However, though even to the superficial reader it is clear that Marx’s 
development from his early writings, through the Grundrisse and Capital, 
up to his later historical research, points to a critique of teleology, 
Tomba does a marvelous job revealing the full complexities of and 
counter-tendencies in the development of capitalism, in the 
pre-capitalist mode of production, as well as in political developments. 
Similarly to scholars from the German Neue Marx Lektüre, Tomba 
implicitly presents a critique of much of twentieth century worldview 
Marxism that, as he puts it, operated with “a conception of the world 
that shared the same philosophy of history as that of the winners” 
(171), namely a determinist and linear vision of historical movement. 
But, with Tomba we not only learn to see history as counter-history 
(166), we also learn to understand the “counter-times of the workers’ 
struggle” (169).

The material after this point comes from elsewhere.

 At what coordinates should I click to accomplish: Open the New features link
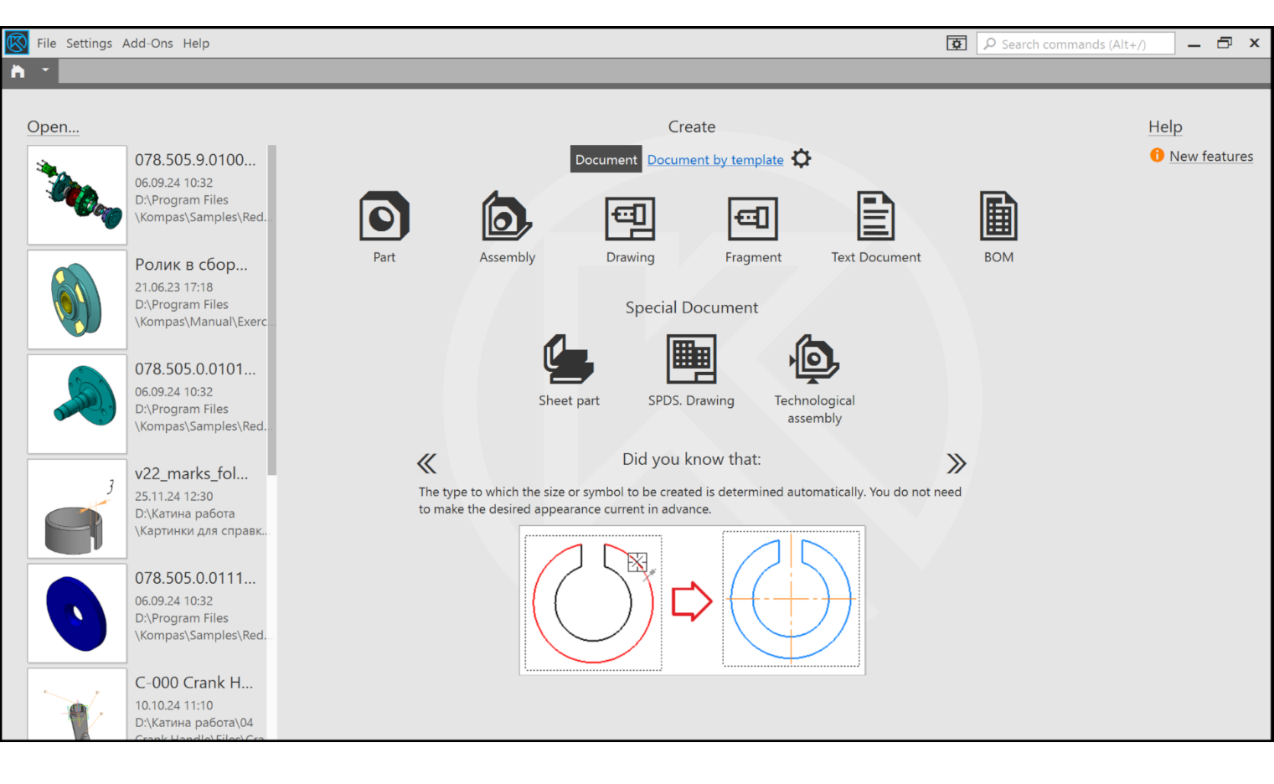pyautogui.click(x=1210, y=157)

Moreover, Tomba shows how capital and value contain 
different temporalities and that the projection of a single temporality 
is itself a fetishization of time that comes into play with the 
perversion of all social relations into relations between things. The 
duality between use-value and value, however, is much more complex, as 
Tomba correctly argues, insofar as we find the time of labor, free time, 
time of surplus value, and time of necessary labor (137), all of which 
become intertwined with a plurality of exploitative practices and 
strategies and a plurality of its connected struggles about which Tomba 
wants us to think “in a historical-temporal multiversum” (156).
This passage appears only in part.